理由はあと一月で二日に及ぶ煌凌学園の学園祭である煌凌祭の準備が着実に始まっているからだ。
特に生徒会の仕事が忙しく、ここ最近はあまりリ―シェと喋れていない愁は、同じ庶務としてリ―シェと一緒に各クラスと参加する部活に出し物をするために必要な書類を渡しに行く。
「これで最後ね」
「城ケ峯先輩のクラスか……」
(あの人、ちょっと苦手なんだよなぁ……)
「そんな反応するなんて失礼とは思いませんの? 愁」
目的の教室の前まで遅い足取りで着くと扉が開き、金髪の縦ロ―ルのザお嬢様という見た目をした城峰先輩が顔を出し、その顔は微笑んでいるが目は笑っていない。
「げっ、城ケ峯先輩」
「ご機嫌よう、愁、リ―シェさん」
「こんにちは、城ケ峯先輩」
「先輩、来週までの提出をお願いします。では」
愁は城ケ峯と顔を合わせずにプリントを渡し、すぐにその場から離れようとしたが察知したのか愁の肩に手を置いて引き止める。

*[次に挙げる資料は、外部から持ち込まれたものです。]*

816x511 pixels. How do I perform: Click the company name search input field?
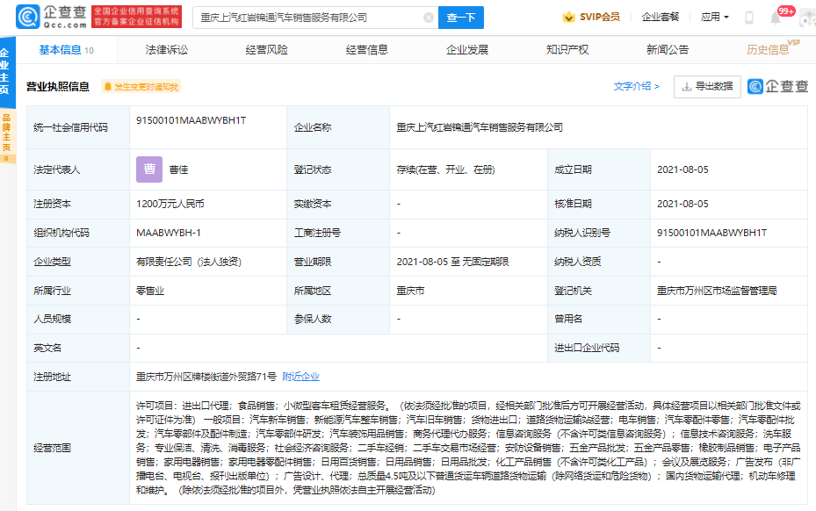[307, 17]
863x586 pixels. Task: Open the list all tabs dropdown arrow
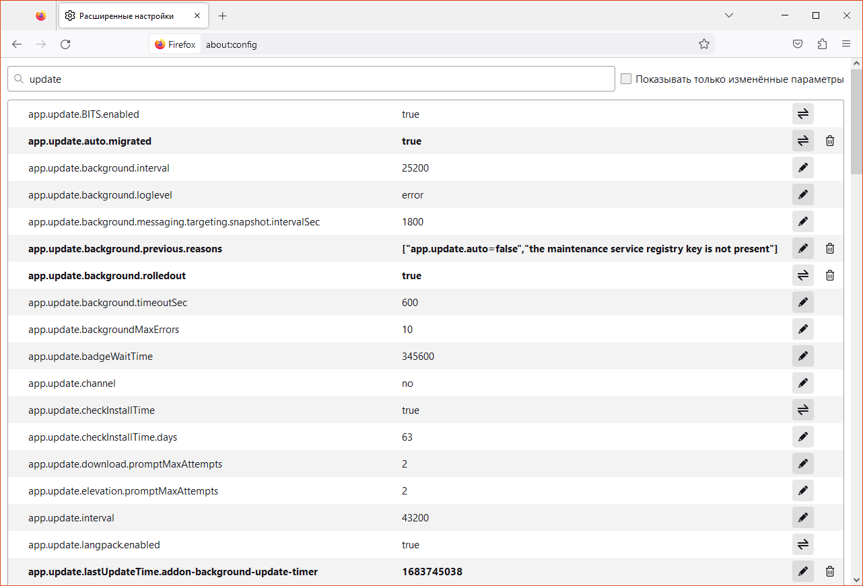(729, 15)
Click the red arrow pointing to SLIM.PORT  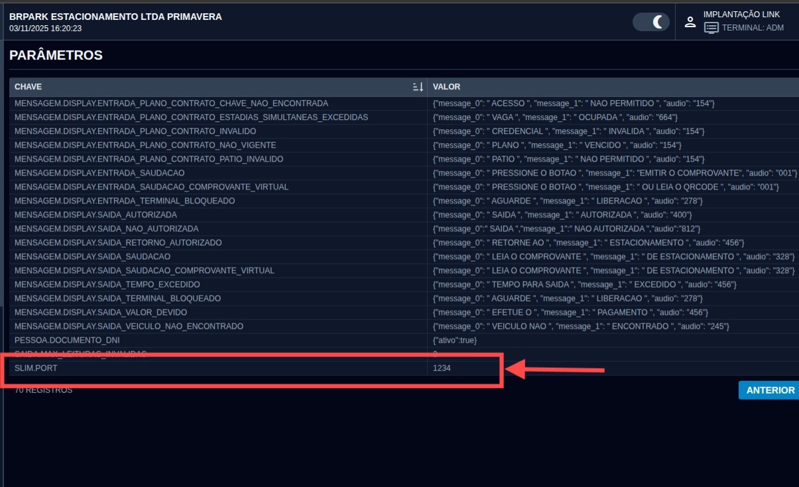tap(556, 370)
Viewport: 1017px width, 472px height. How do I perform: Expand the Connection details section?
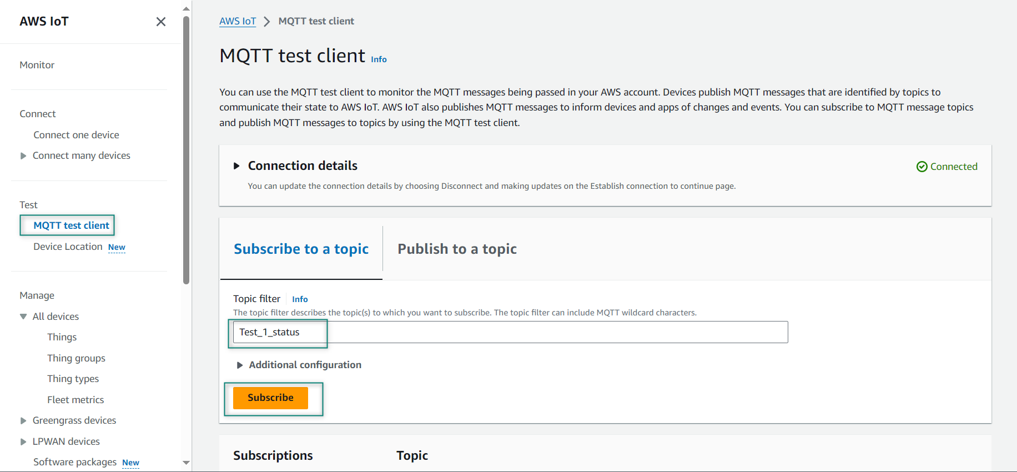click(236, 166)
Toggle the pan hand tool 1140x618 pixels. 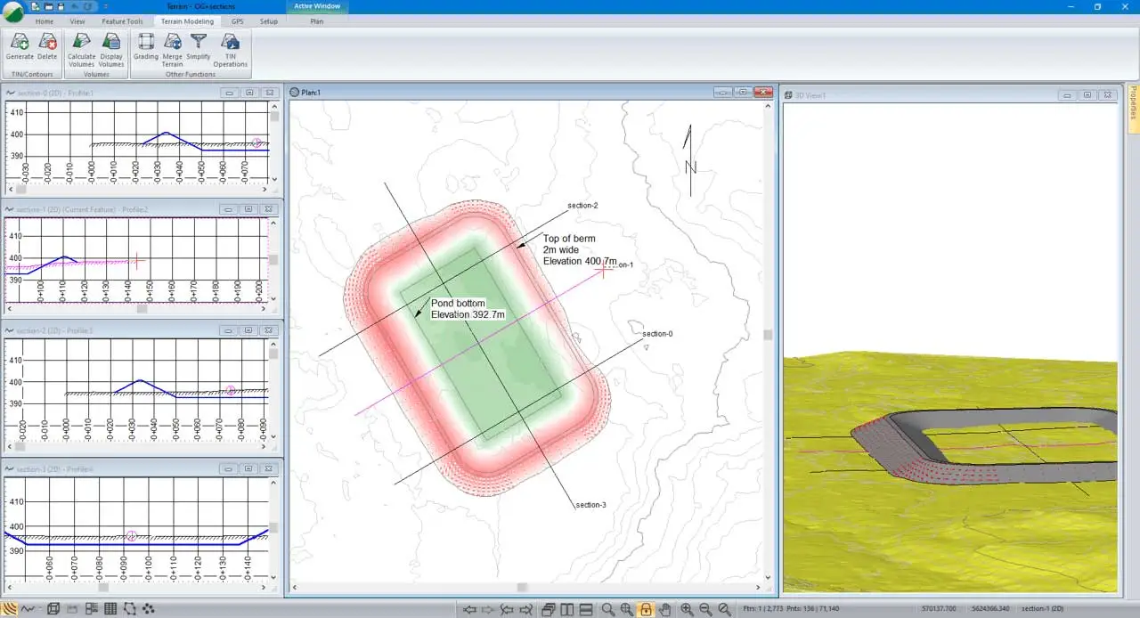(665, 609)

「あら、そんな急いで帰らなくてもよくてよ? ゆっくりしていきなさいな」
「あ、いや、遠慮しておきます」
「つれませんわね。私と愁の仲ではありませんの」
「語弊を生むような言い回しはやめてくれません? 痛っ」
リ―シェが思い切り愁の脛を蹴るとあまりの痛みにしゃがみ込み、足の小指を箪笥の角にぶつけたような激痛が走る脛を抑える。
「へぇ、城ケ峯先輩と一体どういう仲なの? 淺川くん」
「ご、誤解だっ! 城ケ峯先輩は……」
(従姉妹だなんて言ったら麗奈との関係がバレかねないか)
「リ―シェさんは愁の恋人ですの?」
「えっ?」
「おいっ」
「私にとって愁は大切な弟みたいなものですの。こんなことは言いたくはありませんがもし貴女が噂通りの人だと言うなら私は見過ごせませんわ」
城ケ峯の言っているのはリ―シェがあまり他の生徒と交流を持たないことからそれを利用し、彼女を嫌っている女子生徒や振られた腹いせに男子生徒がパパ活をしているだの、色んな男と付き合っているだのと根も葉もない根拠の無い噂のことだろう。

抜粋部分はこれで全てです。